Am 26. März 1980 nahm die Ehefrau des Klägers eine Tätigkeit im J-Krankenhaus auf. Der Träger des Krankenhauses, die F GmbH wendet auf die Arbeitsverhältnisse ihrer Mitarbeiter nach eigener Auskunft den BAT/Kirchliche Fassung an. Der Kläger teilte der Beklagten die Arbeitsaufnahme seiner Ehefrau nicht mit. In Beihilfeanträgen machte er allerdings Angaben über die Beschäftigung seiner Frau im J-Krankenhaus. Unter dem 16. November 1986 füllte der Kläger die von ihm verlangte formularmäßige Erklärung zum Ortszuschlag mit Angaben über die Beschäftigung seiner Ehefrau aus. Das führte zu einer Rückfrage der Dienststelle des Klägers bei der Personalabteilung des Krankenhauses.

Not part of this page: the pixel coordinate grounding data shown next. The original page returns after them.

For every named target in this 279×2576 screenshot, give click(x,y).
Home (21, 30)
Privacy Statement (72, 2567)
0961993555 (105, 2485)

Diese teilte unter dem 19. Januar 1987 mit, die Ehefrau des Klägers sei dort als teilzeitbeschäftigte Angestellte mit 20 Wochenstunden beschäftigt und erhalte laufend Ortszuschlag in Höhe der Hälfte des Unterschiedsbetrags zwischen der Stufe 1 und der Stufe 2. Die Beklagte stellte daraufhin die Zahlung des vollen Ortszuschlags der Stufe 2 ein und forderte mit Schreiben vom 22. Januar 1987 vom Kläger die überzahlten Beträge in Höhe von letztlich 5.239,68 DM zurück. Sie behielt von seiner Vergütung in den Monaten April 1987 bis Juli 1987 jeweils 1.170,-- DM ein. Diese einbehaltenen Vergütungsbeträge macht der Kläger mit der vorliegenden Klage geltend.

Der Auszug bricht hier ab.